Walking Too Fast also succeeded at the Czech Film Critics' Awards. The film won awards in five categories - Best Film, Best Director, Best Screenplay, Best Actor in Leading Role and RWE Award.

== Reception ==
The film has won universal acclaim from critics in the Czech Republic. Out of all Czech films Walking too fast is number one on Czech movie aggregator Kinobox.cz where it holds 87% from critics. František Fuka considers it to be the best Czech film in the few last years if not the best since the Velvet revolution.

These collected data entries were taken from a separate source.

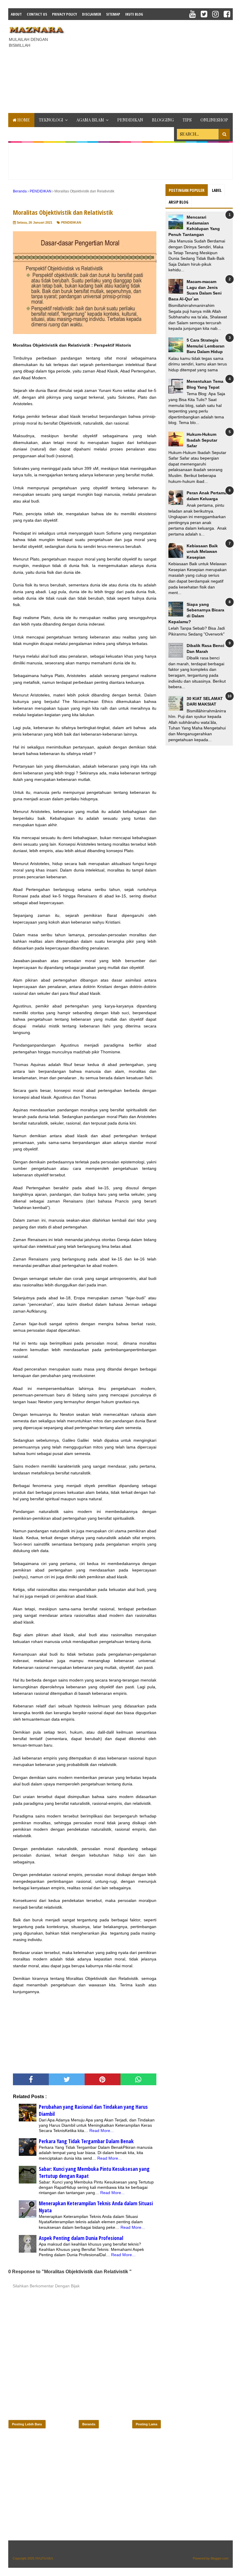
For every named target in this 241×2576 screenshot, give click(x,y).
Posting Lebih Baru (27, 2424)
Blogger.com (219, 2558)
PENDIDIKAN (130, 120)
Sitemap (113, 14)
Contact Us (37, 14)
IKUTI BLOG (134, 14)
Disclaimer (91, 14)
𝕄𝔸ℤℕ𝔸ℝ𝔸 (44, 2558)
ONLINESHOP (214, 120)
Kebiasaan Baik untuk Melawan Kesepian (202, 551)
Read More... (101, 2130)
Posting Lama (146, 2424)
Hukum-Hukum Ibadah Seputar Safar (202, 440)
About (16, 14)
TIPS (187, 120)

The film holds 74% on Czech-Slovak Film Database.

=== Reviews===
- Jaroslav Sedláček, Kinobox.cz, February 4, 2010 85%
- Kamil Fila, Aktuálně.cz, February 5, 2010 75%
- Kamila Boháčková, A2 3/2010
- Jan Gregor, Respekt 5/2010, February 1, 2010
- Vít Schmarc, MovieZone.cz, January 26, 2010 90%
- František Fuka, FFFilm, January 11, 2010 100%

=== Accolades ===

| Date of ceremony | Award | Category | Recipient(s) | Result | Ref. |
| 2010 | Finále Plzeň Film Festival | Golden Kingfisher for the Best Film | Radim Špaček | Nominated |  |
| Golden Kingfisher for the Best Actor | Ondřej Malý | Won |
| Special Recognition | Radim Špaček | Won |
| Warsaw International Film Festival | Best Film | Bionaut Films | Nominated |  |
| 2011 | Czech Film Critics' Awards | Best Film | Bionaut Films | Won |  |
| Best Director | Radim Špaček | Won |
| Best Cinematography | Jaromír Kačer | Nominated |
| Best Screenplay | Ondřej Štindl | Won |
| Best Original Soundtrack | Tomáš Vtípil | Nominated |
| Best Actor in Leading Role | Ondřej Malý | Won |
| RWE Award | Ondřej Malý | Won |
| Czech Lion Awards | Best Film | Radim Špaček | Won |  |
| Best Director | Radim Špaček | Won |
| Best Screenplay | Ondřej Štindl | Won |
| Best Supporting Actress | Kristína Farkašová | Nominated |
| Best Actress in a Leading Role | Barbora Milotová | Nominated |
| Best Actor in Leading Role | Ondřej Malý | Won |
| Best Supporting Actor | Lukáš Latinák | Nominated |
| Oldřich Kaiser | Nominated |
| Best Cinematography | Jaromír Kačer | Won |
| Best Music | Tomáš Vtípil | Nominated |
| Best Editing | Anna Johnson Ryndová | Nominated |
| Best Sound | Jakub Čech, Marek Hart | Nominated |
| Best Design | Pavol Andraško | Nominated |
| Film Critics and Theoretics Award for the Best Film | Radim Špaček | Won |
| Trilobit Awards | Best film | Radim Špaček | Won |  |

== International festivals ==
The film was shown at Karlovy Vary International Film Festival, Warsaw International Film Festival, Busan International Film Festival, East European Film Festival and Berlin International Film Festival.